For the Student Weight and Height data, if we let variable \(X\) be the Height and let variable \(Y\) be the Weight,
- the variance of Height is \(s_x^2 = \frac{(113-129.18)^2 + (136-129.18)^2 + (153-129.18)^2 + \cdots (147-129.18)^2}{51-1} = 169.87\) and thus the standard deviation is \(s_x = \sqrt{s_x^2} = \sqrt{169.87} = 13.03\),
- the variance of Weight is \(s_y^2 = \frac{(66-68.14)^2 + (72-68.14)^2 + (69-68.14)^2 + \cdots (70-68.14)^2}{51-1} = 3.72\) and thus the standard deviation is \(s_y = \sqrt{s_y^2} = \sqrt{3.72} = 1.93\),
- the coefficient of correlation between Weight and Height is \(r_{xy} = \frac{14.32}{1.93\cdot 13.03} = 0.57\).

1.5 Simple Linear Regression

1.5.1 Introduction

Suppose there is a strong linear relationship between two variables, can we guess the value of one variable if we know the value of the other, or can we utilize the linear relationship?

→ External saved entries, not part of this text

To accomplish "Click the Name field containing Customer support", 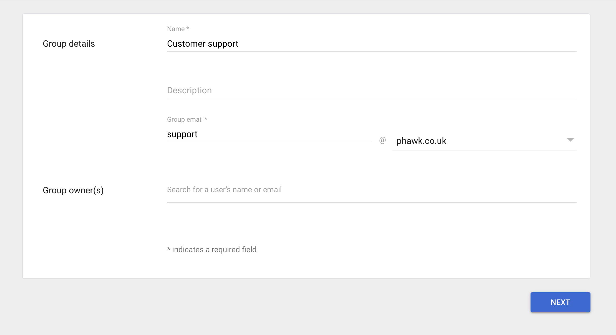I will (372, 44).
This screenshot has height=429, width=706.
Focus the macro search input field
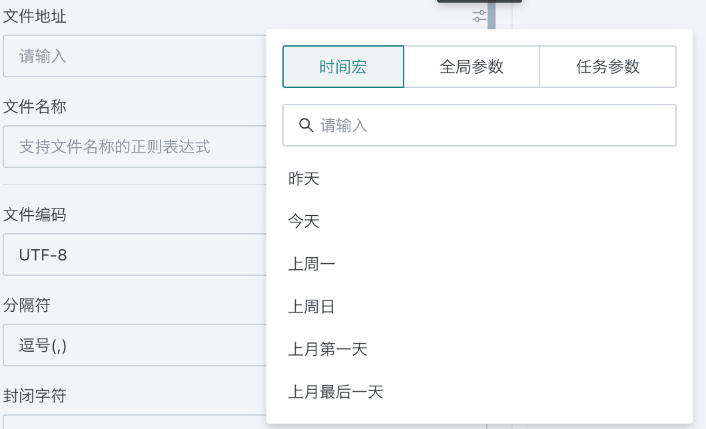click(493, 125)
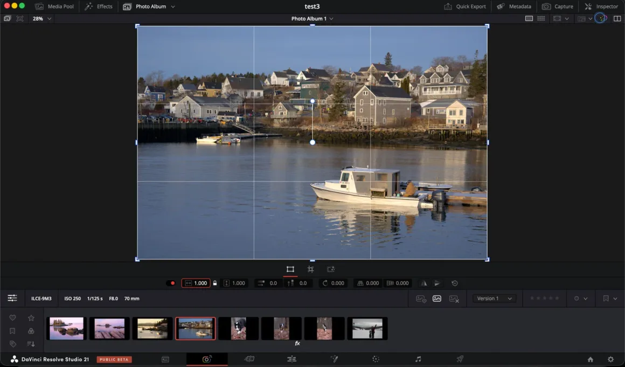Expand the zoom level 28% dropdown
The image size is (625, 367).
[41, 18]
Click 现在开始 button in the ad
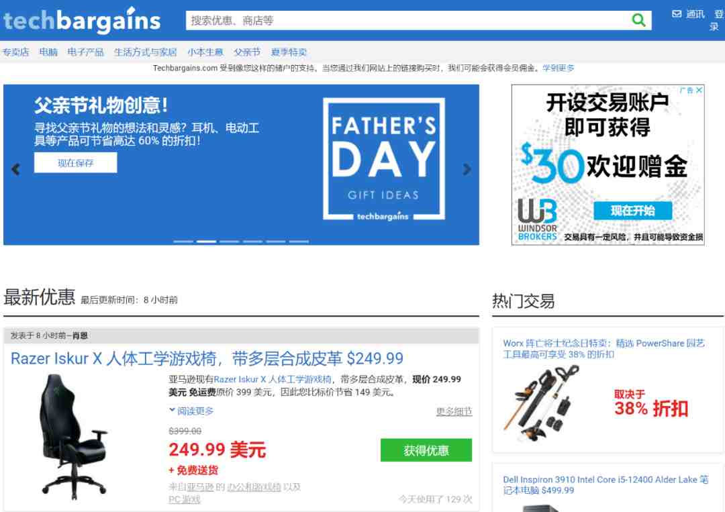Image resolution: width=725 pixels, height=512 pixels. pyautogui.click(x=632, y=211)
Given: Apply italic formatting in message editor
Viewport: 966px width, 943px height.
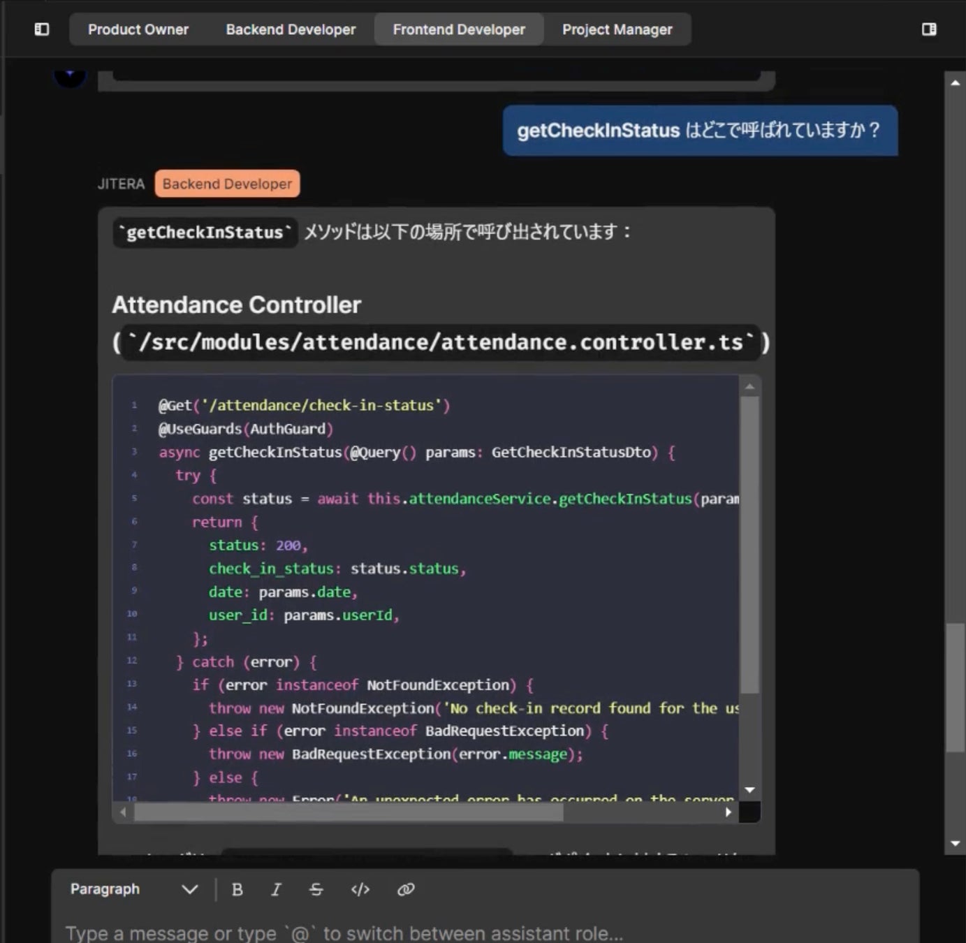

Intuitively, the answer is yes. How? Although coefficient of correlation measures the strength of the linear relationship, it doesn't directly help us with the guess. Instead, the Simple Linear Regression model can be used.

1.5.2 The Model

As stated above, if there is a linear relationship between varaibles \(X\) and \(Y\), then \(Y\) can be approximated by a linear function of \(X\). That is, we can represent \(Y\) by \[ \boxed{ Y = b_0 + b_1 X} \] using intercept \(b_0\) and slope \(b_1\).
Once \(b_0\) and \(b_1\) are known, for a given value of \(X\), we can immediately get the corresponding value of \(Y\) by direct substitution. For example, if we know \(b_0 = -133\) and \(b_1 = 3.8\), then for \(x=70\), we have \(y = -133 + 3.8 \times 70 = 133\).

1.5.3 Estimating the Coefficients

In reality, due to various reasons, our observations of \(X\) and \(Y\) usually don't form a perfect straight line, as shown by the scatter plot. Therefore, we don't know the true values of \(b_0\) and \(b_1\) (actually, even if the observations form a perfect line, the intercept and slope are not necessarily the true values of \(b_0\) and \(b_1\)).
What can we do if we want to know \(b_0\) and \(b_1\)? We can make a guess (called estimate in statistics) of them, say \(\hat{b}_0\) and \(\hat{b}_1\) respectively.
We can arbitrarily bring up our guess of \(b_0\) and \(b_1\), and there are thus infinitely many guesses \(\hat{b}_0\) and \(\hat{b}_1\). Then which one should we choose? Or which one is "the best", if any? As shown below, for the Student Weight and Height data, four possible straight lines are given, each of which corresponds to a specific combination of values of \(b_0\) and \(b_1\). Which line is the best? In some sense, the blue line is the best, because it corresponds to the so-called Least Squares Estimates discussed below.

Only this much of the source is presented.